The swirl-induced jet opening at the exit burner area produces a narrow shape of the velocity magnitude profile. The highest velocity values of around U = 7.5 m/s are observed up to d = 10 mm above the burner. The velocity in the cold flow is reduced to U = 3 m/s beyond d = 15 mm above the burner, due to the lack of combustion processes that would cause a gas expansion in this region with enhanced absolute and tangential velocities. The numerical cold flow velocity profile is placed in line with the central axis in contrast with the cases with combustion. This is related to the fact that in the hot cases, the coming flow is accelerated and diverted at the flame front. The density differences between reactants and products and the entering swirl angle flow influence this flow deflection in the combustion process. For the cold flow simulation with RNG k-$ϵ$ turbulence model, the averaged swirl number obtained is presented in Table 1. Figure 8a presents the cold flow axial velocity profile along the middle plane and at the burner exit (inlet plane for the combustion simulations). In Figure 8b, the 2D axial velocity profile is shown along a line taken at the burner exit plane. Figure 9a underlines the velocity magnitude contour obtained along a z-plane 5 mm above the nozzle opening. The 2D plot observed in Figure 9b points out the velocity trend along the black line shown in Figure 9a on the z-plane = 5 mm. The velocity magnitude reaches the highest values of about 7.5 m/s in the simulations, and it represents a good approximation compared to the measurements. The velocity magnitude U = (7.67 ± 0.03) m/s has been recorded also in the experiments (with DANTEC Dynamics CTA module 91C10, three components at 150 kS/s, StreameWare Pro Software and DANTEC PRO Calibrator) for the cold flow case at the same plane 5 mm above the nozzle opening. For this reason this current result is used as input for the following combustion simulations.

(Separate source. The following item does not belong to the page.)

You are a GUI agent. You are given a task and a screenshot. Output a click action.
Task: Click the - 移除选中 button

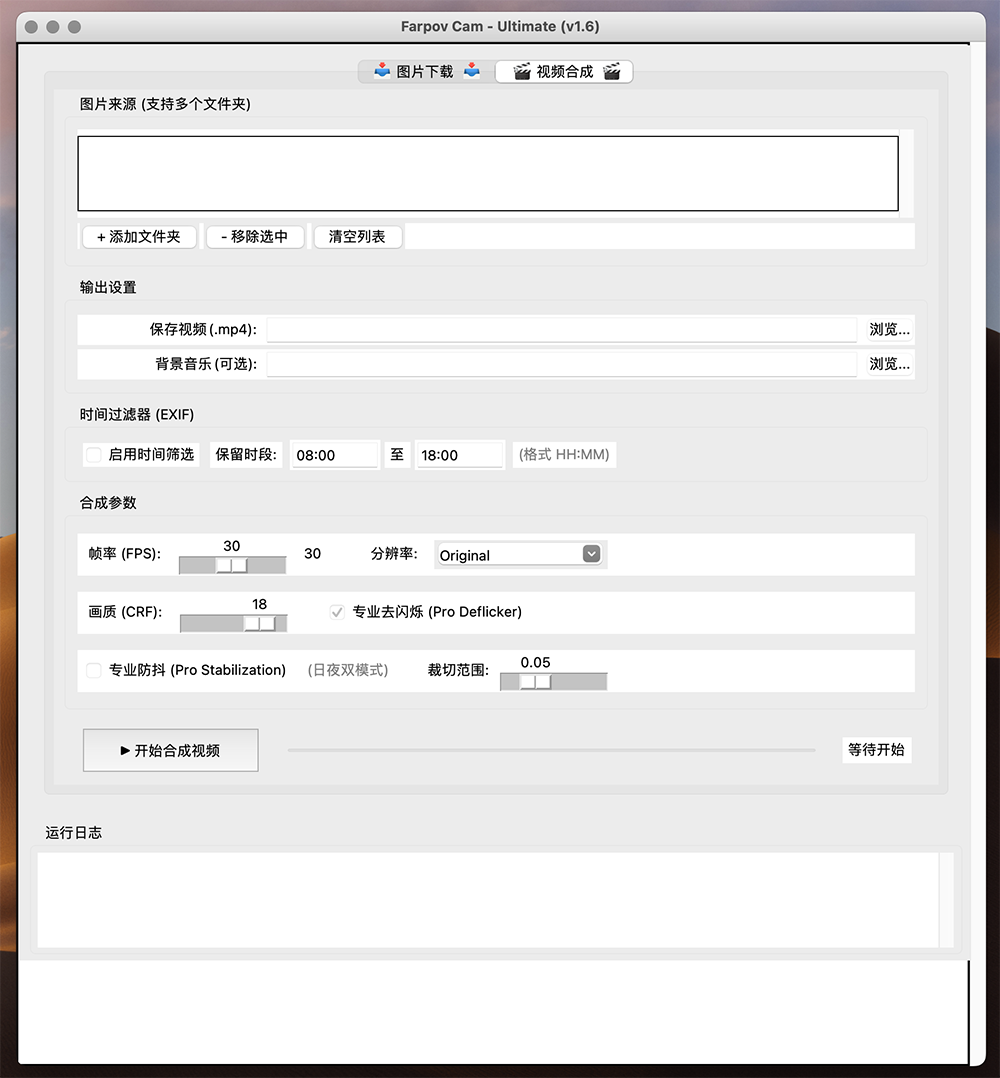coord(254,237)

6.2. Hot Flow Using Combustion Models

Concerning the combustion models, the Eddy Dissipation Model (EDM), the Steady Flamelet (SF) partially premixed model and Flamelet Generated Manifold (FGM) model with both premixed and diffusion flamelets approaches are applied. Each one of the combustion models is used in combination with the following turbulence models: RNG k-$ϵ$ with enhanced wall treatment, k-$\omega$ and k-$\omega$ SST with low Reynolds corrections.

Table 3. Swirl number for the combustion and turbulence models analyzed.

Eddy Dissipation	k-$\mathbf{ϵ}$	k-$\mathbf{\omega }$	SST
S	0.38505	0.605785	0.3929925
Steady Flamelet	k-$\mathbf{ϵ}$	k-$\mathbf{\omega }$	SST
S	0.36569	0.27741	0.36799
FGM Premixed Flamelet	k-$\mathbf{ϵ}$	k-$\mathbf{\omega }$	SST
S	0.378645	0.5313975	0.3744125
FGM Diffusion Flamelet	k-$\mathbf{ϵ}$	k-$\mathbf{\omega }$	SST
S	0.3799175	0.523415	0.374775

points out the swirl number values calculated for all combustion and turbulence models used. The Steady Flamelet approach shows overall the lowest swirl number values compared with all turbulence models. Both EDM and FGM present similar swirl numbers for the k-$ϵ$ and SST models with lower values than in the experimental case. EDM and FGM with both premixed and diffusion flamelets with k-$\omega$ turbulence model conserve swirls along the entire axial direction, showing an accurate approximation with experimental values. For this reason, velocity contour plots for EDM and FGM are shown in this study. FGM with premixed flamelets is chosen instead of FGM with diffusion flamelets because both models did not show substantial differences.

Combustion data were available and comparisons with experiments were carried out for temperature and heat release contours. As first, the temperature and heat release contours for the FGM are presented, because the swirl numbers calculated for this combustion model and k-$\omega$ represent the closest approximation to the experimental values. Figure 10 shows the numerical temperature profiles for LES and for FGM with both k-$ϵ$ and k-$\omega$ compared with the experimental data in Figure 10a. The temperature contours for FGM and k-$\omega$ SST turbulence models are omitted because they present a similar behavior and swirl number value compared to the k-$ϵ$ model.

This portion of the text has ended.